Text excerpt ::
Over the last three years, alterations have generated an average of $9.3 billion in construction work annually, nearly half of which came from commercial renovations, according to a new report from the New York Building Congress.
Commercial buildings—including offices, hotels and retail—accounted for 46 percent of all alteration permits by value in 2016, and office construction made up 70 percent of those commercial permits. Overall, the New York City Department of Buildings issued 5,641 permits for renovations last year.
Interior construction “is the unsung hero of the construction industry,” said Carlo Scissura, NYBC’s president and chief executive officer. And office renovation is on the rise as owners of half-century-old Midtown office buildings try to draw tenants who might otherwise move to new developments Downtown or on the Far West Side.
“With Hudson Yards, the Brookfield Properties at Manhattan West and the World Trade Center, there’s a lot of new office space being built,” Scissura explained. “A lot of commercial buildings are trying to compete, so they’re spending millions of dollars to upgrade their buildings. If you drive up Sixth Avenue, every single building is under renovation.”

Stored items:
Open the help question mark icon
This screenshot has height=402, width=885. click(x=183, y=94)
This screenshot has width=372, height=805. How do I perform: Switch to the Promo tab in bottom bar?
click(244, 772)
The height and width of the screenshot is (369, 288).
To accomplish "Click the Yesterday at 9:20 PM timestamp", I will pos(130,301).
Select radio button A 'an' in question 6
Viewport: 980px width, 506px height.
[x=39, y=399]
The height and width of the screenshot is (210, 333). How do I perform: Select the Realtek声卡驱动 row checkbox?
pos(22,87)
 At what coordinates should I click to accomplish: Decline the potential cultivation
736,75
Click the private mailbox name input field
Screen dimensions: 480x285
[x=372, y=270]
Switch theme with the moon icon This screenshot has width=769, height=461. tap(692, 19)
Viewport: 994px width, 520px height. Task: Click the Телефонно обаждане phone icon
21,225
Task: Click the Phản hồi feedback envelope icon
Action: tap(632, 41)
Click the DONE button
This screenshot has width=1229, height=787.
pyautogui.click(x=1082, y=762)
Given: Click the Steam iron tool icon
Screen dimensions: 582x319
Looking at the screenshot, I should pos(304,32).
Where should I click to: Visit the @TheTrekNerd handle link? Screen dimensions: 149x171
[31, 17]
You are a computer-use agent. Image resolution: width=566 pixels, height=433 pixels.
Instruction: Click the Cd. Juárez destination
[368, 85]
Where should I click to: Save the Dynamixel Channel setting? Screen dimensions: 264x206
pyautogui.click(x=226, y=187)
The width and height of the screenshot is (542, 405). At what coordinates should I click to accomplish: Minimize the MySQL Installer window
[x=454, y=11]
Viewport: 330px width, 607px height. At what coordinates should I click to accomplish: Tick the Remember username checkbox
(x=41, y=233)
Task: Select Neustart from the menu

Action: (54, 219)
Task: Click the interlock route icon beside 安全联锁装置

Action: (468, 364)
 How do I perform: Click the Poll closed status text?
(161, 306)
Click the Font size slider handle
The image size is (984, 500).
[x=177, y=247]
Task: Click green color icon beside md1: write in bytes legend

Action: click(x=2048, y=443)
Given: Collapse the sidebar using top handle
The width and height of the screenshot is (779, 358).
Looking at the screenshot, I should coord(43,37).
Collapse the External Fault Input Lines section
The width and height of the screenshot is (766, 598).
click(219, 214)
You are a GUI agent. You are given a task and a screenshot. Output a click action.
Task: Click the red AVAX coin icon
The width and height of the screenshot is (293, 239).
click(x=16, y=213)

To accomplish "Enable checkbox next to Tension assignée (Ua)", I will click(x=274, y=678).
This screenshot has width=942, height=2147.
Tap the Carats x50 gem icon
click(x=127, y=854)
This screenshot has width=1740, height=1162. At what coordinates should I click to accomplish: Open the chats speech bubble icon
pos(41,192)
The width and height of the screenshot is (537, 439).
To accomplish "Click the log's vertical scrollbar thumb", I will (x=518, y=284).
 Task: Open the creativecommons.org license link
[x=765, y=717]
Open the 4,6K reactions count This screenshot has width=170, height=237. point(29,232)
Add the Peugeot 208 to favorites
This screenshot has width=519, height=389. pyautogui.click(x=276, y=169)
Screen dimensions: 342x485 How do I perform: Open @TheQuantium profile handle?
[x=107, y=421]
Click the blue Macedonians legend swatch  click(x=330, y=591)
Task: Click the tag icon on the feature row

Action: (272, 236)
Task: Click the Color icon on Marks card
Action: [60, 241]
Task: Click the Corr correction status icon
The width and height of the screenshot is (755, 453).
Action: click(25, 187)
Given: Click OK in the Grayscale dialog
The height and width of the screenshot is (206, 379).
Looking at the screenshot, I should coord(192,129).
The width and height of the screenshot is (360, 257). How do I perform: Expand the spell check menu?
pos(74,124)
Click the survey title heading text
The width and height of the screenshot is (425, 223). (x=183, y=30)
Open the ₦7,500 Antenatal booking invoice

Exercise description :: Continue the report on New York City building renovations from the point where it ends. The items have no connection to the text.

Written response ::
Work on large institutional buildings was the second-biggest driver of renovations last year, making up just over a third of all alteration permits. Institutional buildings is a broad category that includes public schools, higher education, hospitals, entertainment and cultural facilities, as well as government buildings. Among institutional buildings, schools tend to have the priciest renovations, averaging more than $3 million per permit. But across all building types, upgrades of “miscellaneous nonresidential structures” like subway stations, park facilities and libraries tend to be the priciest.
Multifamily buildings came in third, accounting for 16 percent of all alteration permits issued last year.
Not surprisingly, 70 percent of all alteration permits were issued for work in Manhattan, which is home to 93 percent of the city’s office renovations. Brooklyn had 13 percent of renovation permits, followed by Queens with 9 percent, the Bronx with 7 percent and Staten Island with just 1 percent.